Researchers seek to advance thin-film electronic devices
Researchers in California have made a discovery that could advance organic thin-film electronic devices.
According to a report on the US Department of Energy’s Lawrence Berkeley National Laboratory website, researchers have determined the pathways by which electrical charge is transported from molecule to molecule in an organic thin film.
Their results also show how such organic films can be chemically modified to improve conductance.
‘We have shown that when the molecules in organic thin films are aligned in particular directions, there is much better conductance,’ said Miquel Salmeron, project leader and director of Berkeley Lab’s Materials Sciences Division.
‘Chemists already know how to fabricate organic thin films in a way that can achieve such an alignment, which means they should be able to use the information provided by our methodology to determine the molecular alignment and its role on charge transport across and along the molecules. This will help improve the performances of future organic electronic devices.’
Salmeron and Shaul Aloni, also of the Materials Sciences Division, are the corresponding authors of a paper in the journal NanoLetters that describes this work.

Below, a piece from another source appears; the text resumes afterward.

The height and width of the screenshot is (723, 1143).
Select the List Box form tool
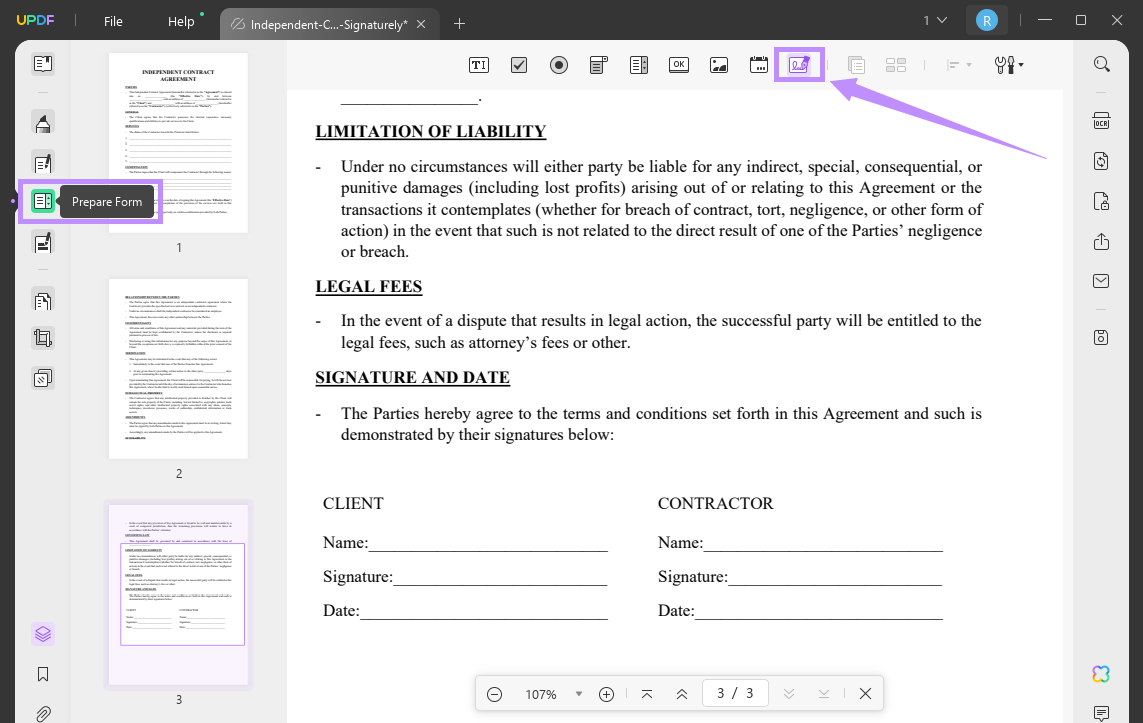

Organic electronics, also known as plastic or polymer electronics, are devices that utilise carbon-based molecules as conductors, rather than metals or semiconductors. They are prized for their low costs, light weight and flexibility. Organic electronics are also expected to play a big role in molecular computing, but to date their use has been hampered by low electrical conductance in comparison with metals and semiconductors.
The team used electron diffraction patterns to map the crystal structures of molecular films. However, obtaining structural crystallographic maps of monolayer organic films using electron beams posed a major challenge.
‘These organic molecules are extremely sensitive to high-energy electrons,’ said Aloni. ‘When you shoot a beam of high-energy electrons through the film, it immediately affects the molecules. Within a few seconds, we no longer see the signature intermolecular alignment of the diffraction pattern. Despite this, when applied correctly, electron microscopy becomes an essential tool that can provide unique information on organic samples.’
It is reported that the team overcame the challenge through the combination of a unique strategy they developed and a transmission electron microscope (TEM) at the Molecular Foundry’s Imaging and Manipulation of Nanostructures Facility. Electron diffraction patterns were collected as a parallel electron beam was scanned over the film, then analysed by computer to generate structural crystallographic maps.
‘These maps contain uncompromised information of the size, symmetry and orientation of the unit cell, the orientation and structure of the domains, the degree of crystallinity and any variations on the micrometer scale,’ said first author Virginia Altoe. ‘Such data are crucial to understanding the structure and electrical transport properties of the organic films and allow us to track small changes driven by chemical modifications of the support films.’
While the combination of organic molecular films and substrates in this study conduct electrical current via electron holes (positively charged energy spaces), the team claims that structural mapping can also be applied to materials whose conductance is electron based.
‘We expect our methodology to have widespread applications in materials research,’ said Salmeron.